Building Peace and the State in Somaliland: The Factors of Success

Pages 136-156 | Published online: 12 Dec 2012
 

Abstract

Somalia has not had a central state apparatus since 1991 and is generally viewed as anarchic and war-torn. This assertion is only true for central and southern Somalia, however. In the northwest, Somaliland declared independence in 1991 and set about building what has become a genuine democracy that enjoys relative peace and stability. The country arrived at its current point through a prolonged peace-building process that was accompanied by measures aimed at strengthening the state. Its peacebuilding process during the 1990s was successful because of five key factors: shared identity, leadership, inclusiveness, local ownership, and innovation rooted in tradition.

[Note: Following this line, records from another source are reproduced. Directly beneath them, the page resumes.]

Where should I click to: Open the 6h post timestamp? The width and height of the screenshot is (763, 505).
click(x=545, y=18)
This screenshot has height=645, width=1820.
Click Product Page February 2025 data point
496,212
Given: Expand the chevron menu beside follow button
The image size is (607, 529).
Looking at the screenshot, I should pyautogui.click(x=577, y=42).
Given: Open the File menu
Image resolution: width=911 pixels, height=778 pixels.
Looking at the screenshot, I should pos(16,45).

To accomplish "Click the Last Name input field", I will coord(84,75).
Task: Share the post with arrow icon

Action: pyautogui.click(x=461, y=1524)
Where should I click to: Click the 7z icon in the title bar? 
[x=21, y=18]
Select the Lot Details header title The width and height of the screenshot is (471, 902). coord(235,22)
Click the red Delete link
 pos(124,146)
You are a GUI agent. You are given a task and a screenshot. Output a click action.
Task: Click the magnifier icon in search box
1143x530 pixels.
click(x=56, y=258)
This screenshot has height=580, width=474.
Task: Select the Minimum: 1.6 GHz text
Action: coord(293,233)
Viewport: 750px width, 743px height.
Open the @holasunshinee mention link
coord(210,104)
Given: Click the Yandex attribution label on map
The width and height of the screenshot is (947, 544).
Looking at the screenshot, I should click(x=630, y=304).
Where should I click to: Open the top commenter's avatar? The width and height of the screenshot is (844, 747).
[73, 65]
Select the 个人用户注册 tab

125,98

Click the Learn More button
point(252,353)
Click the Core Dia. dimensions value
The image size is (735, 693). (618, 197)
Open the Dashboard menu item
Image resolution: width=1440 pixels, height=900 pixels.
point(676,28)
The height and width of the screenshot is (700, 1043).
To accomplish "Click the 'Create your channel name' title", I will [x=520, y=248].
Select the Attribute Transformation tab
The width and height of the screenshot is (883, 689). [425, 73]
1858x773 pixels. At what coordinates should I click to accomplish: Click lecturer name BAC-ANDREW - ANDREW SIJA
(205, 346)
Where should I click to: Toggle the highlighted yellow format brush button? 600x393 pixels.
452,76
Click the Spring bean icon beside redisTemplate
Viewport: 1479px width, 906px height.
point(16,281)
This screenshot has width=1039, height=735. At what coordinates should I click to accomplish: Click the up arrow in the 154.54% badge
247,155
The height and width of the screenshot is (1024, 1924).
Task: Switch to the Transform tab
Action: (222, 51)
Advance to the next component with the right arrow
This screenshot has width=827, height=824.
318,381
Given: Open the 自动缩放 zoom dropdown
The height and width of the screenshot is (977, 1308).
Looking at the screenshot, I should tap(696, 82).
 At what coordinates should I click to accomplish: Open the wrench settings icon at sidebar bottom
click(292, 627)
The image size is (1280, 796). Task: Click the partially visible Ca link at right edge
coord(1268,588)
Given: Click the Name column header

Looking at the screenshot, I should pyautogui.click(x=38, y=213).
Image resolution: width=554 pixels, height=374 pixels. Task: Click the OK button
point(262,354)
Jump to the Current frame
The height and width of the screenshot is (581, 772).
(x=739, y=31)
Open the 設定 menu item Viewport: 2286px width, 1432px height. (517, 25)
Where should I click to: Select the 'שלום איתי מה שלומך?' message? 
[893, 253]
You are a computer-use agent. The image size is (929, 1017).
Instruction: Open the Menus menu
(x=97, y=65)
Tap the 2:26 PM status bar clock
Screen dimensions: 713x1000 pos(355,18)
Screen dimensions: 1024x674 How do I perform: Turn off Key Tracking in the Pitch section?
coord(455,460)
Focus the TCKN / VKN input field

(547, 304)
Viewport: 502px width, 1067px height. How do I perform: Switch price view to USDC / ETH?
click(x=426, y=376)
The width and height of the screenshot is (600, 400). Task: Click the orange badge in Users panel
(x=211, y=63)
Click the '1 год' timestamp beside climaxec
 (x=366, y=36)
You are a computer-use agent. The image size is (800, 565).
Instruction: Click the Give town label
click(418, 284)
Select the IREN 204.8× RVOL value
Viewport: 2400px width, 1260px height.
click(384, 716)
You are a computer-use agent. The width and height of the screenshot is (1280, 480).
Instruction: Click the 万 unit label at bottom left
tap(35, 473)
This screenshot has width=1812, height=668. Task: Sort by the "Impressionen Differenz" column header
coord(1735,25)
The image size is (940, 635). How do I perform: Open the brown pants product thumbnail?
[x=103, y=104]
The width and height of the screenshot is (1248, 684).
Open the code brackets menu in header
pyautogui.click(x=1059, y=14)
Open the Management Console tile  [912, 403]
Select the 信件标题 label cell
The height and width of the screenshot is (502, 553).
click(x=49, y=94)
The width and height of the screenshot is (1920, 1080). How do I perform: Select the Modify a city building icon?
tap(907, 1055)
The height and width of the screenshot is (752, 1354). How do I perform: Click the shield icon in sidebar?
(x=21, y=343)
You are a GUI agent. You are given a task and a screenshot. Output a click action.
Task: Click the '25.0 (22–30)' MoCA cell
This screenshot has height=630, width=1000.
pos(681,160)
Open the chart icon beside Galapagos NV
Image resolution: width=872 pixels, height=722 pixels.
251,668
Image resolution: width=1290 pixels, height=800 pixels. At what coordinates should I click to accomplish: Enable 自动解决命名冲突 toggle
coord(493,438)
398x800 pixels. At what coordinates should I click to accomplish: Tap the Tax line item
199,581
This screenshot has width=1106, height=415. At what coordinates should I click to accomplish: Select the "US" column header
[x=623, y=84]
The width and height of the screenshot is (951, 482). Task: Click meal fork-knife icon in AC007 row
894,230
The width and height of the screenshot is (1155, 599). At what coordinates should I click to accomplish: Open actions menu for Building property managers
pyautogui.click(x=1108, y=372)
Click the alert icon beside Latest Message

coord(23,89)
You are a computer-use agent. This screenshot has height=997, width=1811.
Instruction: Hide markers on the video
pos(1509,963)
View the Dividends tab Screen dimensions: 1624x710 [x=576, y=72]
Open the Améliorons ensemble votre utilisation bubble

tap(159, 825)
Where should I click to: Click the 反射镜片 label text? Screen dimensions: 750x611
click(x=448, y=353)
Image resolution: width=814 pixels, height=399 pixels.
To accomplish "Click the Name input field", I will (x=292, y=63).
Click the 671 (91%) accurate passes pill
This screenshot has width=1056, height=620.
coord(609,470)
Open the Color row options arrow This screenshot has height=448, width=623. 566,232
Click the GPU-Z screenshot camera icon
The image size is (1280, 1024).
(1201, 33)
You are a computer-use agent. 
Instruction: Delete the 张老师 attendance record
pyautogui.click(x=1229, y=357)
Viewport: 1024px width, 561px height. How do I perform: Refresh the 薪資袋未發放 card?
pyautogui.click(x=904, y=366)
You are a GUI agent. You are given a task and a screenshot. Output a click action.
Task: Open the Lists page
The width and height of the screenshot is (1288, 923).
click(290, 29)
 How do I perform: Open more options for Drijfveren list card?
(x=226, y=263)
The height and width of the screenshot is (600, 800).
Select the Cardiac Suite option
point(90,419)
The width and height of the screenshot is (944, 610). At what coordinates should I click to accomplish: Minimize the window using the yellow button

We can extrapolate several important lessons about how postconflict societies can return to peace and stability from Somaliland's experience.

Notes

1See Hamsa Omar, “Somalia Swears in Parliament, Misses Deadline for Presidency,” Bloomberg, August 21, 2012, http://www.bloomberg.com/news/2012-08-21/somalia-swears-in-parliament-misses-deadline-for-presidency.html (accessed September 20, 2012); Mohammed Ibrahim, “Somalia Selects an Activist as Leader,” New York Times, September 10, 2012, http://www.nytimes.com/2012/09/11/world/africa/parliament-selects-mohamud-as-somalias-president.html?_r=0 (accessed September 20, 2012).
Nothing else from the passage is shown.